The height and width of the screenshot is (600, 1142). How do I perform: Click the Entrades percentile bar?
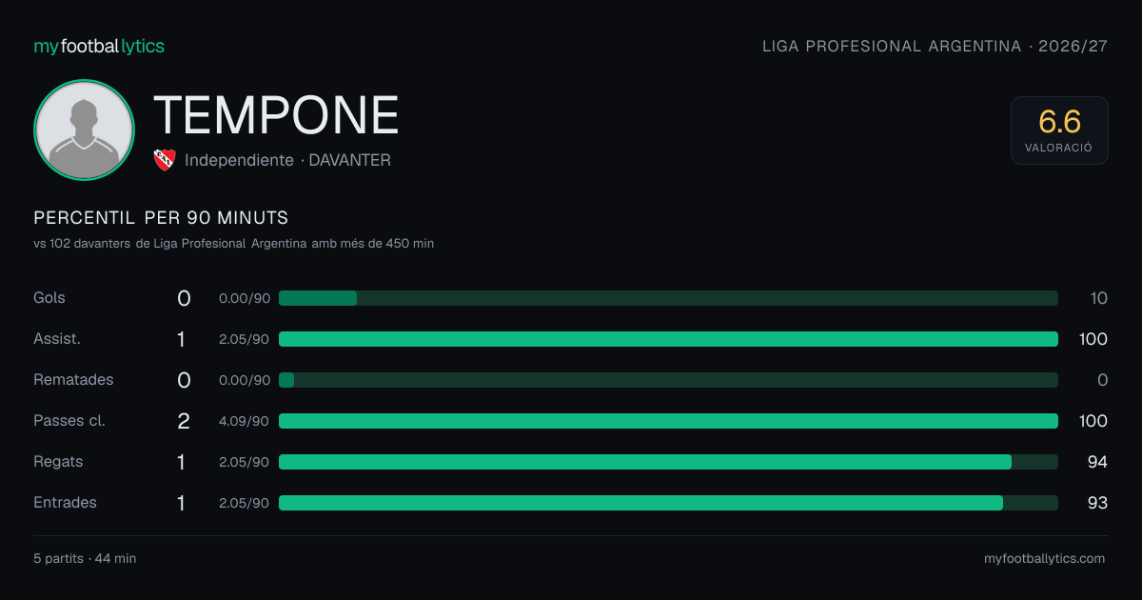(668, 503)
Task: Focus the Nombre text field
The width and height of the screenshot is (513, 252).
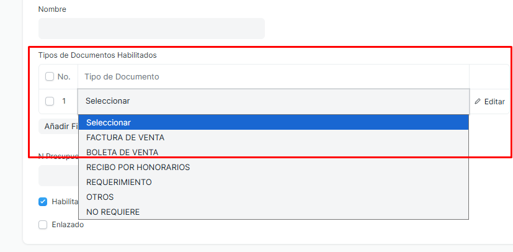Action: pyautogui.click(x=151, y=29)
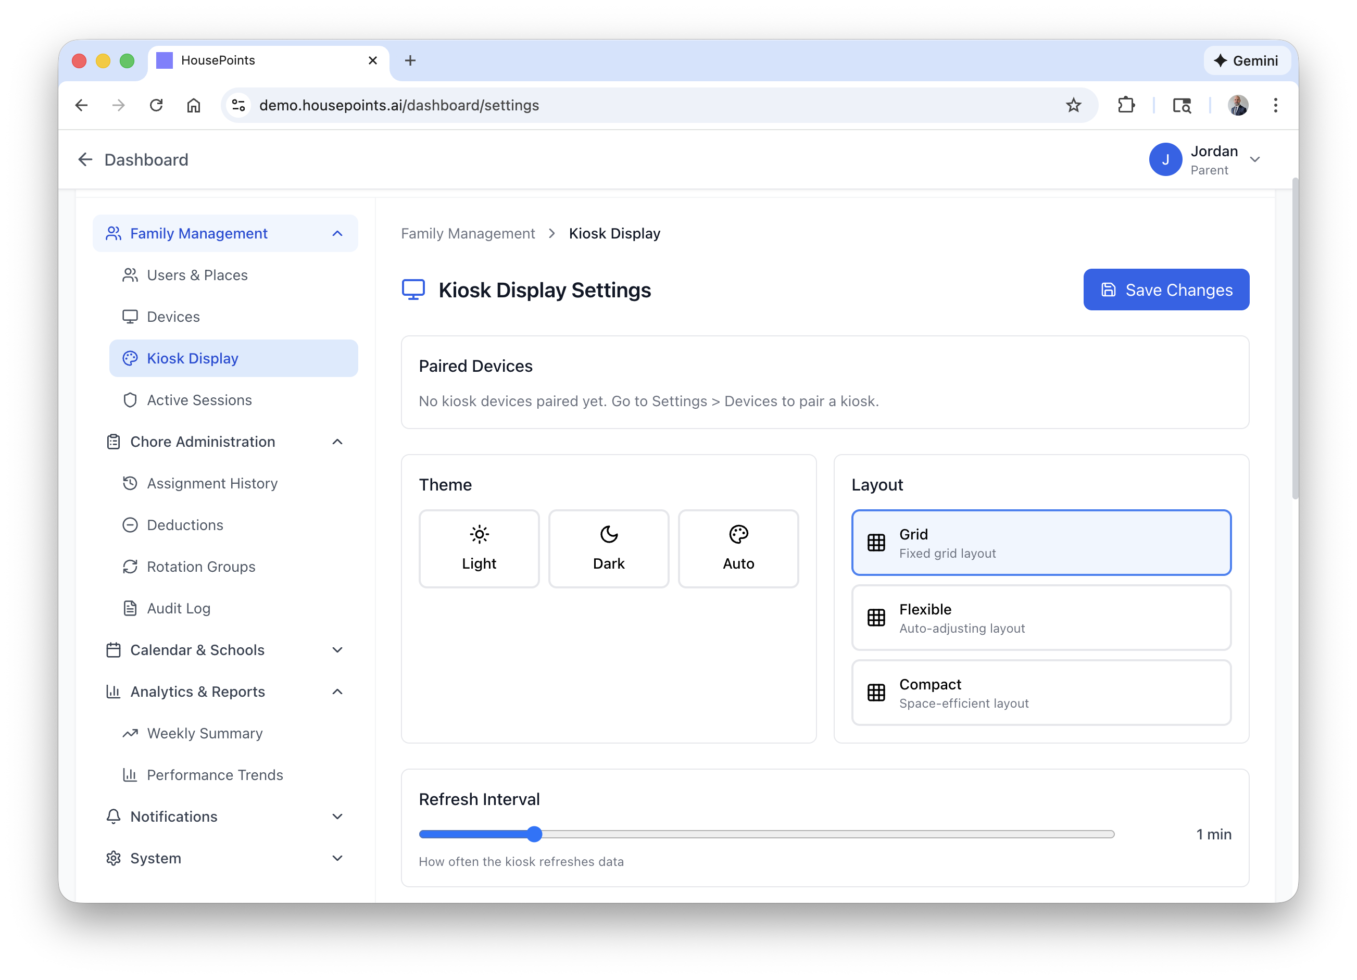Click the Weekly Summary trend icon

tap(130, 733)
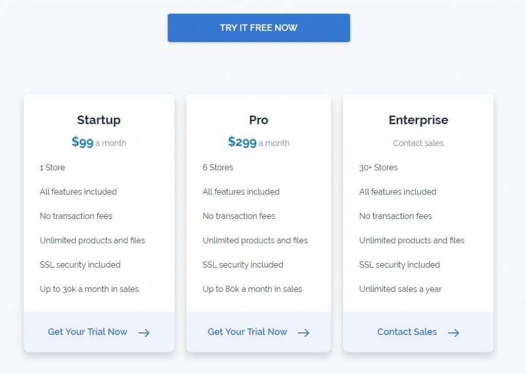Open Startup plan's Get Your Trial Now link
Image resolution: width=526 pixels, height=374 pixels.
[87, 332]
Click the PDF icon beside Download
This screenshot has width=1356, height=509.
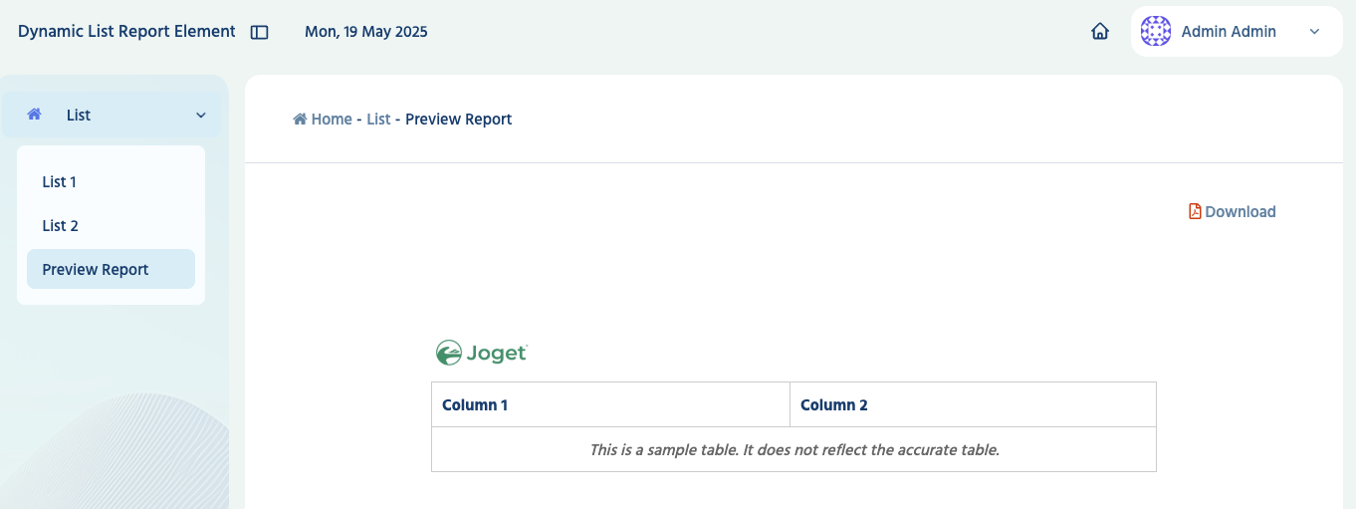click(1195, 211)
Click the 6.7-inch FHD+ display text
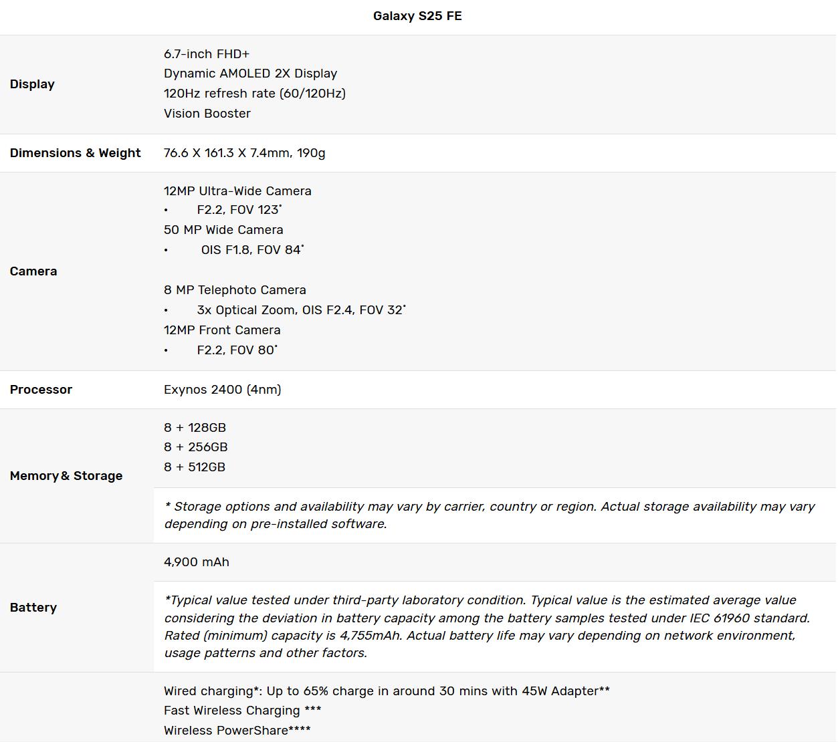Viewport: 838px width, 742px height. (x=207, y=54)
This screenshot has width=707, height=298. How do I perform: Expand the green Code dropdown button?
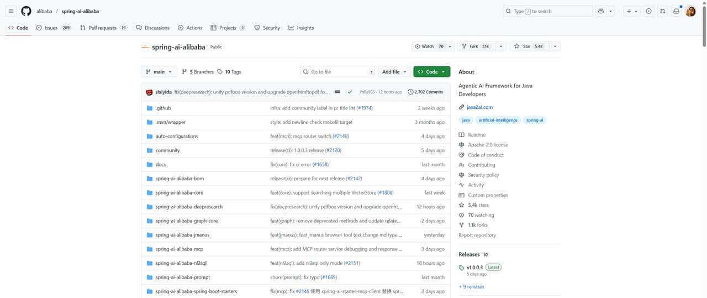click(x=431, y=72)
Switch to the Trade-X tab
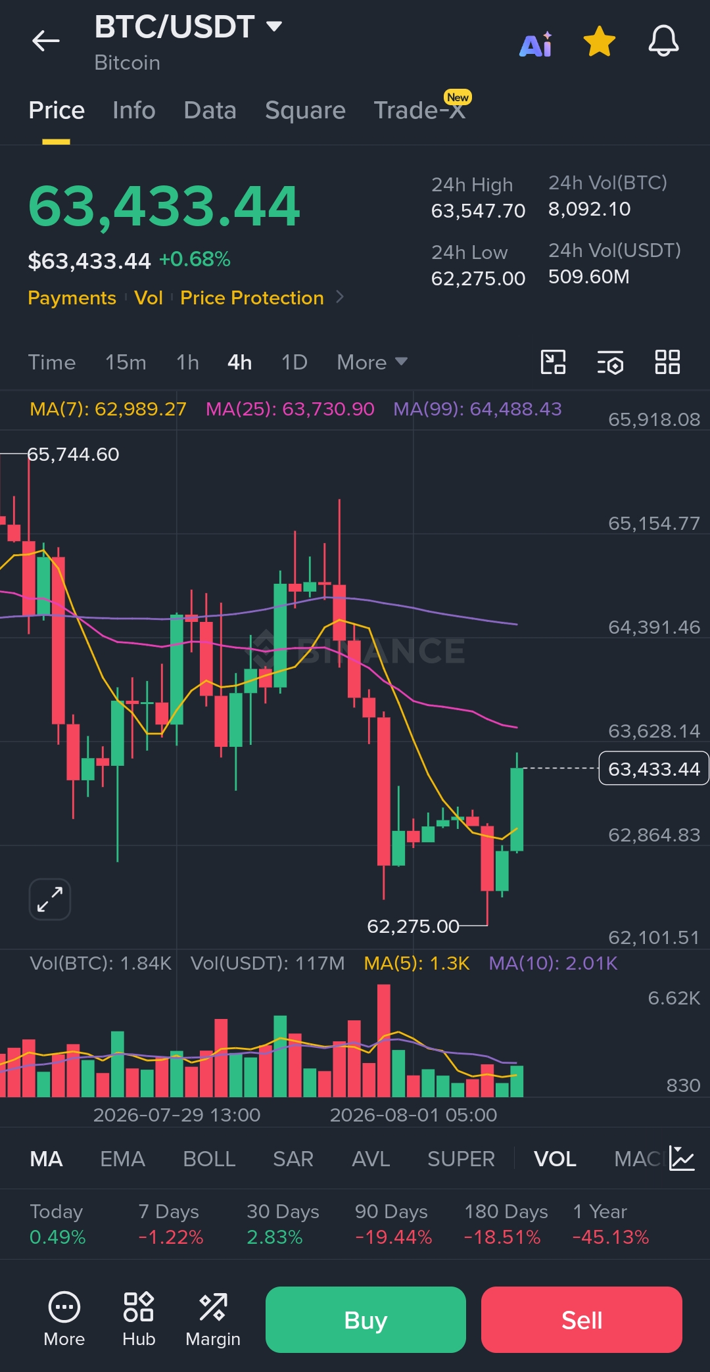 [420, 110]
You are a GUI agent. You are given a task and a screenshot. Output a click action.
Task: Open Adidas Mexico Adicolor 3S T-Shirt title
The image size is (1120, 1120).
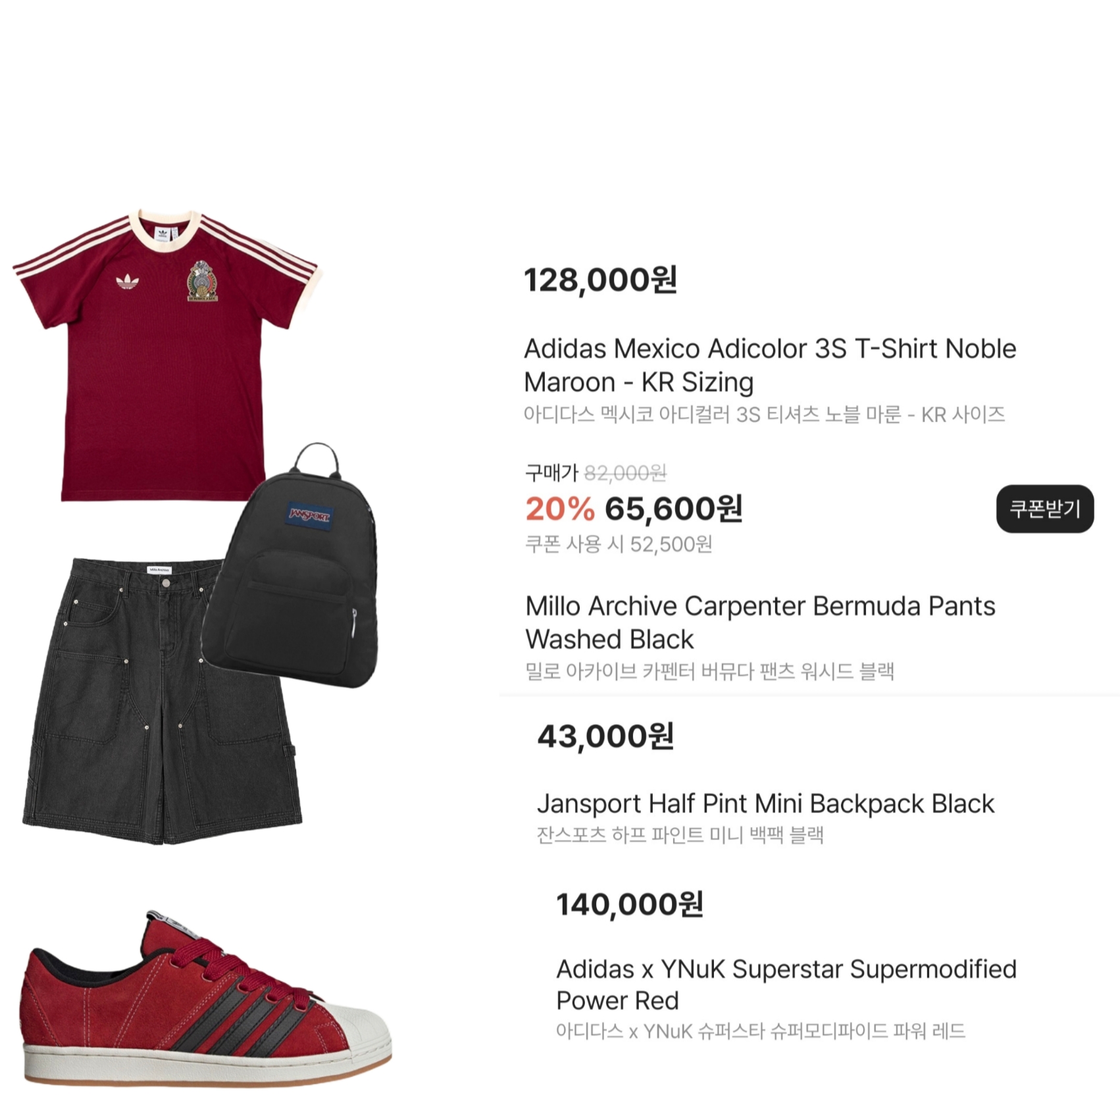770,365
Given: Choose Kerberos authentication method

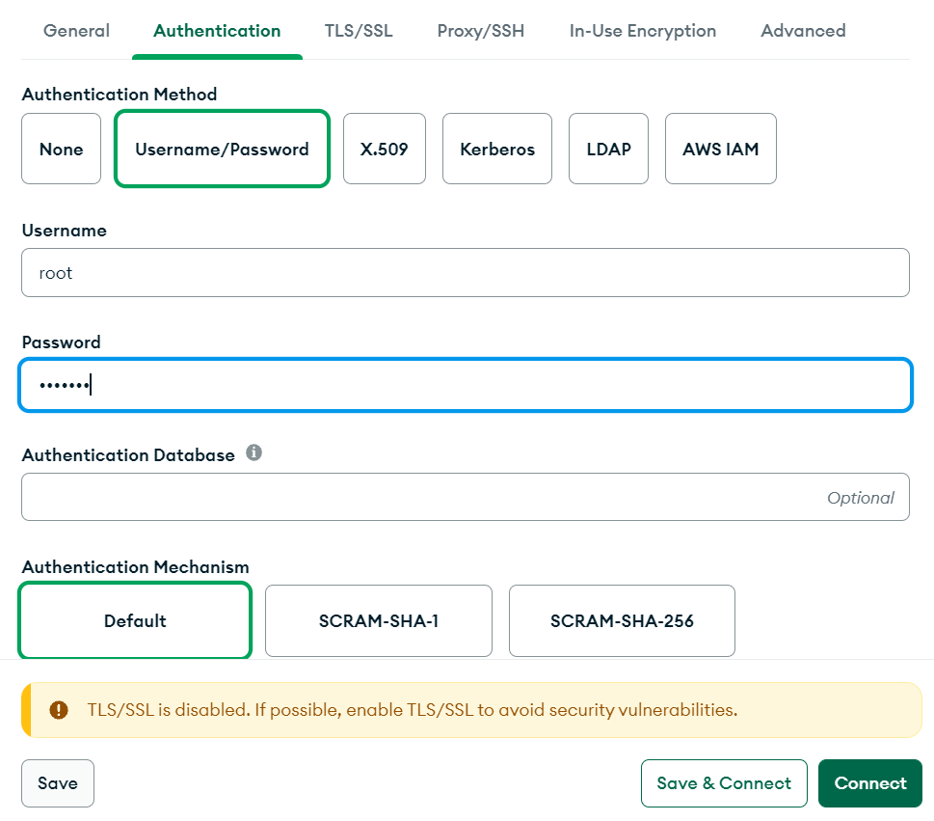Looking at the screenshot, I should tap(496, 150).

### Set exercise
Can you update the rows between the line holding "Task: Focus the Nombre text field" and the line holding "Viewport: 838px width, 742px", inclusive, so that "screenshot" becomes "capture" and nothing else changes? Give back only those lines, without the pictures.

### Solution to this exercise
Task: Focus the Nombre text field
The width and height of the capture is (513, 252).
Action: pyautogui.click(x=151, y=29)
Click the Weekly Summary trend icon

tap(130, 733)
Open Startup plan's Get Your Trial Now link
Image resolution: width=526 pixels, height=374 pixels.
[87, 332]
Click the PDF icon beside Download
This capture has width=1356, height=509.
click(1195, 211)
Click the 6.7-inch FHD+ display text
Viewport: 838px width, 742px height. (x=207, y=54)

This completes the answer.